* Brief *
Recast the stretch of the listing from the line containing "Find the location" through the end of the listing as a Markdown table with the columns Row and Line text. Skip blank lines and leave the pictures out.

**********

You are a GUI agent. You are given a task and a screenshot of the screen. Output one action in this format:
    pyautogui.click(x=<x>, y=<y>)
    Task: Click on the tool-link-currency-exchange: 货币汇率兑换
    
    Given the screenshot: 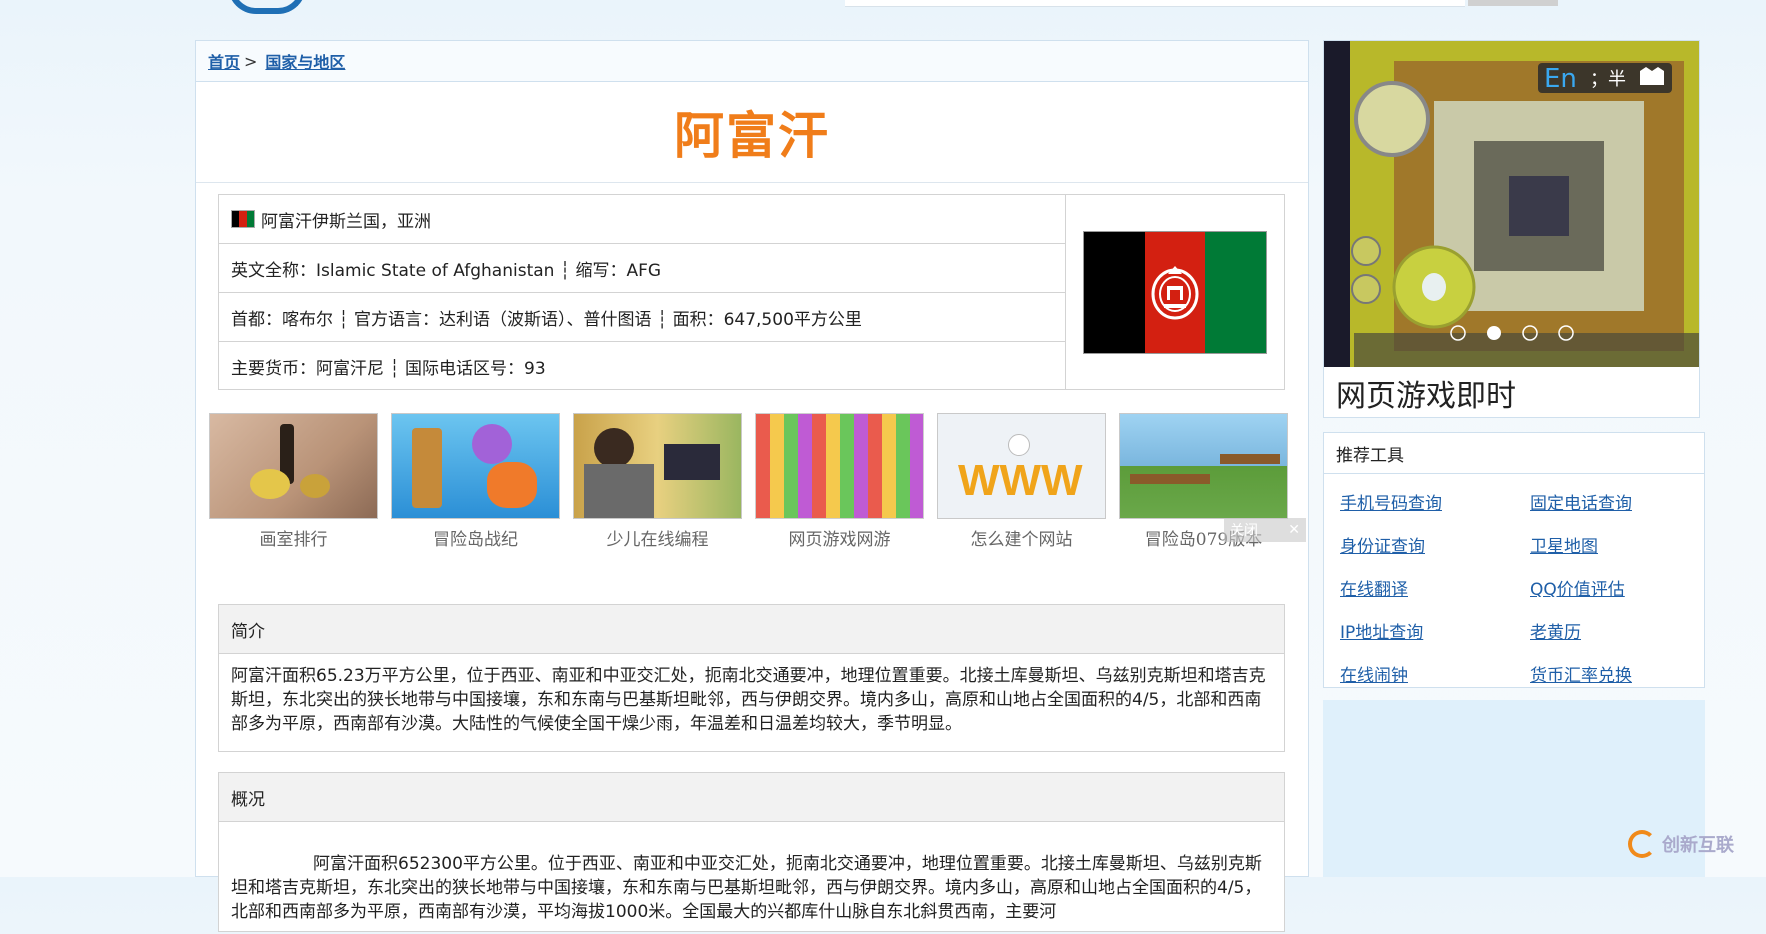 What is the action you would take?
    pyautogui.click(x=1625, y=674)
    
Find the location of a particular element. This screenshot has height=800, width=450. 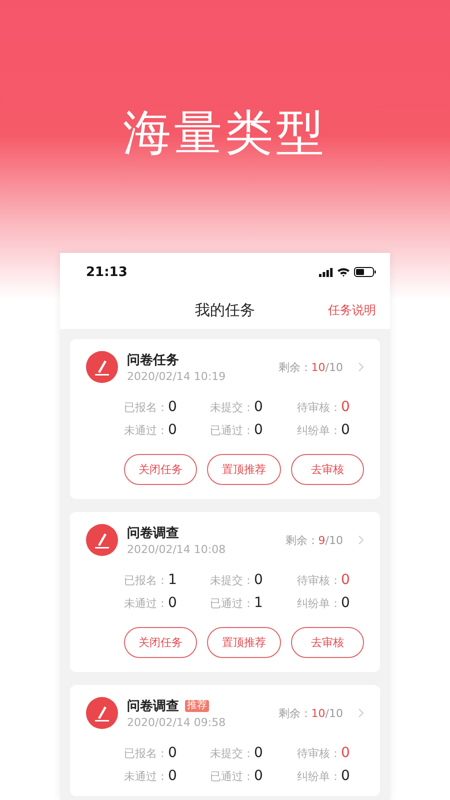

headline: 海量类型 is located at coordinates (225, 134).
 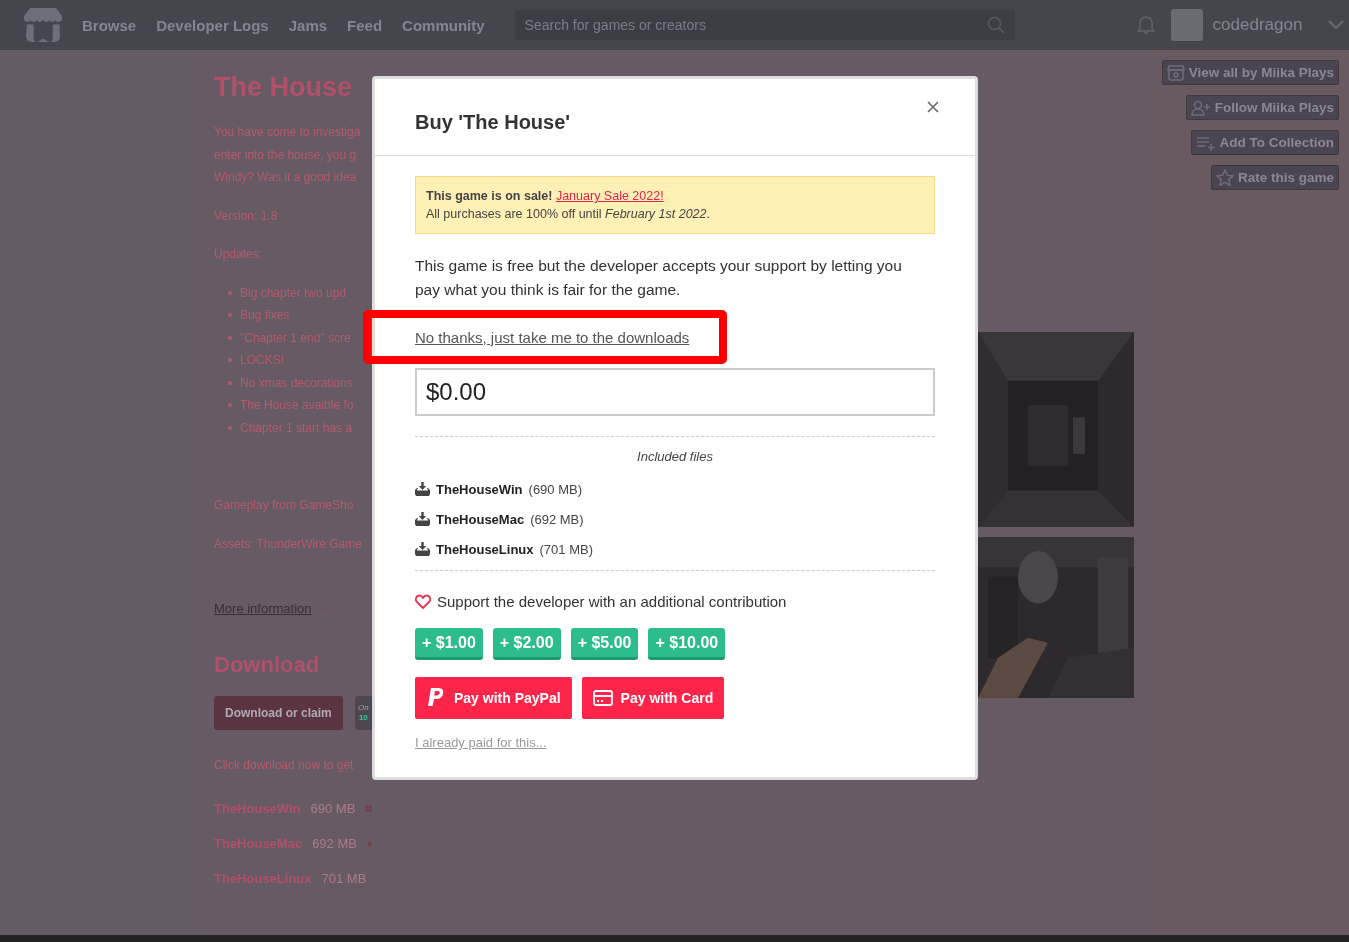 What do you see at coordinates (612, 602) in the screenshot?
I see `support-text: Support the developer with an additional contribution` at bounding box center [612, 602].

**********

* Written response *
| Row | Line text |
|---|---|
| 1 | Find the location of a particular element. This screenshot has height=800, width=450.  |
| 2 | headline: 海量类型 is located at coordinates (225, 134). |
| 3 |   What do you see at coordinates (612, 602) in the screenshot? |
| 4 | I see `support-text: Support the developer with an additional contribution` at bounding box center [612, 602]. |